>> START GIVEN DATA
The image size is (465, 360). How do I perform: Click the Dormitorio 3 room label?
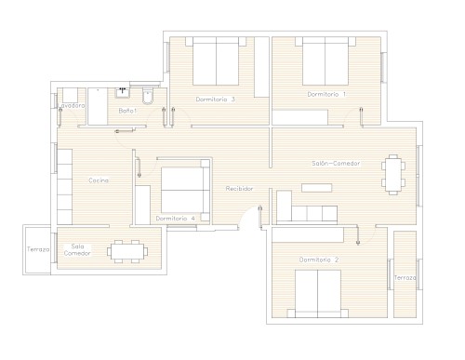pyautogui.click(x=216, y=100)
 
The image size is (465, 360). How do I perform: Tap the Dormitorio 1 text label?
pyautogui.click(x=326, y=94)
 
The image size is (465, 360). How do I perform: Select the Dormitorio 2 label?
pyautogui.click(x=319, y=260)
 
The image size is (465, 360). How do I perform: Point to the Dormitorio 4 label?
pyautogui.click(x=175, y=219)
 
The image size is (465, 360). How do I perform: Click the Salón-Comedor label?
pyautogui.click(x=336, y=164)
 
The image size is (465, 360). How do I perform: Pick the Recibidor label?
pyautogui.click(x=239, y=189)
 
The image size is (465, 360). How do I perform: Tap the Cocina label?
pyautogui.click(x=99, y=180)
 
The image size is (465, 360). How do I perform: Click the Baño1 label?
pyautogui.click(x=127, y=111)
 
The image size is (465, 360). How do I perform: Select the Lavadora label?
pyautogui.click(x=72, y=106)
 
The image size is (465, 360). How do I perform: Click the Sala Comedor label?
pyautogui.click(x=77, y=250)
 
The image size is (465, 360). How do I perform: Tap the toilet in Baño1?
pyautogui.click(x=148, y=97)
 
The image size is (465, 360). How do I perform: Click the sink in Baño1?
pyautogui.click(x=123, y=93)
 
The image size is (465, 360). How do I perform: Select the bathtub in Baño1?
pyautogui.click(x=98, y=106)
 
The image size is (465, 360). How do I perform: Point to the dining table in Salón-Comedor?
pyautogui.click(x=393, y=175)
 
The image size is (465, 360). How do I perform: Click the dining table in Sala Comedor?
pyautogui.click(x=127, y=251)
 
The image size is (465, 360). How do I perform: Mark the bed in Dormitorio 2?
pyautogui.click(x=318, y=294)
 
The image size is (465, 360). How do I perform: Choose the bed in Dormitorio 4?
pyautogui.click(x=185, y=190)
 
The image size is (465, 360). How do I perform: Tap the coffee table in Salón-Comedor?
pyautogui.click(x=317, y=188)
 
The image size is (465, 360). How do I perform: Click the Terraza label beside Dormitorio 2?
pyautogui.click(x=405, y=278)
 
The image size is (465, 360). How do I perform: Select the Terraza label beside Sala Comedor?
pyautogui.click(x=38, y=249)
>> END GIVEN DATA
* **CHALLENGE**: Can you reproduce all of the rows above word for word, leaving the picture out?

* **THE SOLUTION**:
The image size is (465, 360). How do I perform: Click the Dormitorio 3 room label?
pyautogui.click(x=216, y=100)
 
The image size is (465, 360). How do I perform: Tap the Dormitorio 1 text label?
pyautogui.click(x=326, y=94)
 
The image size is (465, 360). How do I perform: Select the Dormitorio 2 label?
pyautogui.click(x=319, y=260)
 
The image size is (465, 360). How do I perform: Point to the Dormitorio 4 label?
pyautogui.click(x=175, y=219)
 
The image size is (465, 360). How do I perform: Click the Salón-Comedor label?
pyautogui.click(x=336, y=164)
 
The image size is (465, 360). How do I perform: Pick the Recibidor label?
pyautogui.click(x=239, y=189)
 
The image size is (465, 360). How do I perform: Tap the Cocina label?
pyautogui.click(x=99, y=180)
 
The image size is (465, 360). How do I perform: Click the Baño1 label?
pyautogui.click(x=127, y=111)
 
The image size is (465, 360). How do I perform: Select the Lavadora label?
pyautogui.click(x=72, y=106)
 
The image size is (465, 360). How do I perform: Click the Sala Comedor label?
pyautogui.click(x=77, y=250)
 
The image size is (465, 360). How do I perform: Tap the toilet in Baño1?
pyautogui.click(x=148, y=97)
 
The image size is (465, 360). How do I perform: Click the sink in Baño1?
pyautogui.click(x=123, y=93)
 
The image size is (465, 360). How do I perform: Select the bathtub in Baño1?
pyautogui.click(x=98, y=106)
 
The image size is (465, 360). How do I perform: Point to the dining table in Salón-Comedor?
pyautogui.click(x=393, y=175)
 
The image size is (465, 360). How do I perform: Click the dining table in Sala Comedor?
pyautogui.click(x=127, y=251)
 
The image size is (465, 360). How do I perform: Mark the bed in Dormitorio 2?
pyautogui.click(x=318, y=294)
 
The image size is (465, 360). How do I perform: Choose the bed in Dormitorio 4?
pyautogui.click(x=185, y=190)
 
The image size is (465, 360). How do I perform: Tap the coffee table in Salón-Comedor?
pyautogui.click(x=317, y=188)
 
The image size is (465, 360). How do I perform: Click the Terraza label beside Dormitorio 2?
pyautogui.click(x=405, y=278)
 
The image size is (465, 360). How do I perform: Select the Terraza label beside Sala Comedor?
pyautogui.click(x=38, y=249)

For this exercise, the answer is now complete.